- [DOCUMENT EXTRACT]:
======
The credit crunch is rightly having an impact upon the construction of new power generation plants. In Montana the construction of a 250MW coal powered plant has broken ground, using existing capital, amidst serious questions as to the developer’s ability to finance the $800M price tag.

To survive the credit crunch become a high-tech cockroach

To survive the credit crunch become a high-tech cockroach

Worries about financing have caused many investor owned utilities to cut back on the scale of planned new power plants despite enormous industry pressure to meet growing energy demands. Power plants pushed to extended periods of peak output led to the calamitous events surrounding the 2003 power blackout that affected 50 million people.
Industry insiders fear more blackouts and brownouts unless more capacity is built into the aging electrical grid and more power transmitted through it. Events on Wall Street are serious implications on many facets of our daily life including energy, however, it is also the specter of an imposed Carbon Tax that is putting a damper on the appeal of fossil fuel energy projects to bankers.
Renewable energy project developers are capitalizing on increasing energy needs and lenders concerns to push through financing on carbon free energy production. Energy, of course, is a very profitable industry with consumers dependent upon energy producers to supply power to their homes and businesses and while complex deals to work through are normally easy to finance.
However, the price tag of the Montana plant is coming in at $3.2M per megawatt and this excludes the $1M per mile cost of transmission lines. The additional costs of step up transformers, step down transformers and, of course, the environmental footprint associated with centralized power production must also be considered.
Decentralizing power production reduces these costs significantly, one study shows as much as a 44% reduction in capital costs, depending on the type of generation deployed. Further decentralized or distributed energy is proven more reliable than centralized energy where an operator error in Ohio can take out power to the entire Northeast as we saw in 2003.
======
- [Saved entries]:
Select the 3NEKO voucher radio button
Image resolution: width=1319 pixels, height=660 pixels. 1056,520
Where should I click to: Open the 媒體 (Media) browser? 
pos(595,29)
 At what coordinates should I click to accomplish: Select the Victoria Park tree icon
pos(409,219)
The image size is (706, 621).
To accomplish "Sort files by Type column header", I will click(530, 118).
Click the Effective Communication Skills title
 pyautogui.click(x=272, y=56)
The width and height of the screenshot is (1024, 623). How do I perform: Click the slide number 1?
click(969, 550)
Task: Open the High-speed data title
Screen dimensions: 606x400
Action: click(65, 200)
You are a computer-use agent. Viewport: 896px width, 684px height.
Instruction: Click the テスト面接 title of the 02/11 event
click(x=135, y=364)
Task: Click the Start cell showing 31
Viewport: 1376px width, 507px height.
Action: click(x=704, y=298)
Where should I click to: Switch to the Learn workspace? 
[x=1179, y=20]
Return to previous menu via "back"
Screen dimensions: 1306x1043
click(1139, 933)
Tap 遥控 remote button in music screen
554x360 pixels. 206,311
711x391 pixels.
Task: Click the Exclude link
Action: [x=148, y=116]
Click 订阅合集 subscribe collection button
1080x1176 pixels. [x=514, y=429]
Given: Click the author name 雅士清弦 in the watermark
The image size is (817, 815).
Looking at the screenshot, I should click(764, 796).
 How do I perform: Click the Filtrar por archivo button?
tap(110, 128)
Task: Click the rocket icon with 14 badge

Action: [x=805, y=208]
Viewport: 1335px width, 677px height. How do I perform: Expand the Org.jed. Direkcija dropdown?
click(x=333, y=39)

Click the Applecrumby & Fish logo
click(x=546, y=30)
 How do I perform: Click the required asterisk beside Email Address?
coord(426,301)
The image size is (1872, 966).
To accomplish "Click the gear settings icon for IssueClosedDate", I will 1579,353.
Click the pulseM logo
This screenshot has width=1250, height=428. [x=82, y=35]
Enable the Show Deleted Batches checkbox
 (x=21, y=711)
======
- [WHAT THIS EXERCISE ASKS]:
- A) Answer these questions using the text on power plant financing:
(i) What is the capacity of the coal-powered plant being built in Montana?
(ii) How many people were affected by the 2003 power blackout?
(iii) According to one study, by how much can decentralizing power production reduce capital costs?
- B) Continue the text on power plant financing from its final sentence.

- [TASK-BY-TASK OUTPUTS]:
- A)
(i) 250MW
(ii) 50 million
(iii) As much as 44%, depending on the type of generation deployed

- B)
Microgrids and smaller combined heat and power (CHP) generators are becoming more economical and much easier to finance. Energy prices are expected to rise making community investment in local power generation more and more attractive and offering a faster return on investment.
Using a typical trading figure of $65 per MW a small 5MW wind farm will generate almost $1M in annual revenue. An example project that a community might undertake would be to develop a wind, solar, geothermal or CHP system or any combination thereof with known high electricity users such as a hospital, industrial site or grocery store.
The concept of a microgrid is that energy produced and not used onsite is directed to the surrounding neighborhood as heat or some other form of energy transference. This type of energy management is being widely deployed in Europe and several US cities including NY and has proven efficient, effective, environmentally responsible and because they offer consistent long-term profits, financeable.
Those of us working feverishly on the V-LIM turbine are optimistic the LIM will become a standard part of this new mix of energy offerings to communities and power hungry industry. Collectively, our greatest hope and a goal we are putting great effort into obtaining is that the LIM and other upcoming technology will replace lost timber jobs here in Coos County.